The hotel facilities are well thought out, Wifi in all areas, a self-serve “Honesty Bar” where you serve yourself and write down what you took on a form by the bar itself. There’s also a main lounge area with a nice fireplace lit up every night (at least in the fall and winter). The best part: from 2-4pm, they have a self-serve waffle station that is complimentary to all guests! They also have a viewing platform made of glass for viewing the Northern Lights in the warmth of the hotel! And get this, to live up to their name, they have a list where you can write your room number and they will call during the night if the Northern Lights happen to make an appearance. They called me at 1:30am to let me know the show was starting! Nice touch guys, nice touch!
The breakfast is also included in the room rate for all guests, and is plentiful! It’s served in Max’s restaurant from 8-10am with a variety of fruits, cereals, breads, croissants, coffees and teas, skyr (Icelandic yogurt), eggs, meats, and even smoked salmon which was especially delicious! Max’s restaurant is also open for lunch and dinner as well!
I highly recommend this place if your budget permits!
Look through this photo gallery to see for yourself!
Laugarvatn (Golden Circle Area)
If you’re looking for self-catered apartment for yourself or your travel pod, then look no further than Golden Circle Apartments!
These apartments are an extension of Heradsskollin Hostel right next door and owned by them as well. You can choose to stay in a private room or dorm in the main building, or opt for a full service apartment across the access road.
I stayed in a one bedroom apartment and it was heaven! I love having my own kitchen to prepare food and cook some meals. Especially in Iceland, as restaurant prices are astronomically high! So before I even got to my apartment, I stopped at Bonus Supermarket to pick up some food! I love being able to cook while traveling!

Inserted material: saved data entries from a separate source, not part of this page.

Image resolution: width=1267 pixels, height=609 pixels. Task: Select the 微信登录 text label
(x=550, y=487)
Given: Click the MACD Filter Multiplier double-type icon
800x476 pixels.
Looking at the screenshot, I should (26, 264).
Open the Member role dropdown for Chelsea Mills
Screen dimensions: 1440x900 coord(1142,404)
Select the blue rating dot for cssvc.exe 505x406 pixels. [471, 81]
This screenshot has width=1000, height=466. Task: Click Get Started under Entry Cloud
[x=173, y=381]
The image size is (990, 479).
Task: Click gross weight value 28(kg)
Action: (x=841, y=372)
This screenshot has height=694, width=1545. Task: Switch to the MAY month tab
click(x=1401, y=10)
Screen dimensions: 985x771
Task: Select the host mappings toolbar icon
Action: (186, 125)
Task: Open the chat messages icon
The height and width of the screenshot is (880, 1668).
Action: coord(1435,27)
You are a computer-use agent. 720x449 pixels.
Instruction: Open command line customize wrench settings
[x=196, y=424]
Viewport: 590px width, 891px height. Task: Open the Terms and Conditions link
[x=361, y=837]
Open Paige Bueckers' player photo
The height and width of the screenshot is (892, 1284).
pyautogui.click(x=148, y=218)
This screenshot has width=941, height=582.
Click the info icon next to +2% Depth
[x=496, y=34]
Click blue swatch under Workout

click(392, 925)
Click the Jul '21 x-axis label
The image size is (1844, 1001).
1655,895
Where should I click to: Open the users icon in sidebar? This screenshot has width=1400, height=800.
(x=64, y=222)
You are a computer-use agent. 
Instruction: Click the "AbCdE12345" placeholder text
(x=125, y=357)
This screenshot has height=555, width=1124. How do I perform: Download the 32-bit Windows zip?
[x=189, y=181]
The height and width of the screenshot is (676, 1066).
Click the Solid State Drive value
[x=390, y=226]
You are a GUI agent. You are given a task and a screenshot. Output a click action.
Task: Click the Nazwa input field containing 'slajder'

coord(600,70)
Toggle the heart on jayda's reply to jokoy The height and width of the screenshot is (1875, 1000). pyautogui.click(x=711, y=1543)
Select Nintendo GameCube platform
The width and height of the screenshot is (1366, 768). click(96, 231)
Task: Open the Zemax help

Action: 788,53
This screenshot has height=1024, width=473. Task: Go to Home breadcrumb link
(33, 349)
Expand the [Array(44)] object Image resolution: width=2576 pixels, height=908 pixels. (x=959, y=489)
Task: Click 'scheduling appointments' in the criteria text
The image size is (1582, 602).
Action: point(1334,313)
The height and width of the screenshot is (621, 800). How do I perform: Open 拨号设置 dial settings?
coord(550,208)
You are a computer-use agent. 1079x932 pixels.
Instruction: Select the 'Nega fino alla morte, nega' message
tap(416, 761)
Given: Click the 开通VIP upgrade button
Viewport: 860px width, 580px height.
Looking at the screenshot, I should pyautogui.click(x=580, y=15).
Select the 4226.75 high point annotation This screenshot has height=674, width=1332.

The apartment was lovely: clean, warm, comfortable, and private! Equipped with a pull out couch, a bunk bed, and a private bedroom with either two beds or one queen bed, you can easily fit 5-6 people! A great way to save some extra cash by splitting the cost when traveling in groups! The kitchen has all the necessity one can need: toaster, kettle, pots and pans, and dishes. The bathroom was standard, with a corner shower and towels. The whole apartment is very bright with large windows and a patio. The heating system was controllable with nobs on each respective one, as it is geothermal heating. The wifi was very good, and I had no problems connecting to it.
The main building is quite interesting: it is an old school from the 1920’s, turned into a hostel and restaurant, however all the artifacts were kept, so you can walk around and see old furniture and school desks which is very cool! There are 3 levels to the building, with rooms on all floors, and a cathedral ceiling which is beautiful!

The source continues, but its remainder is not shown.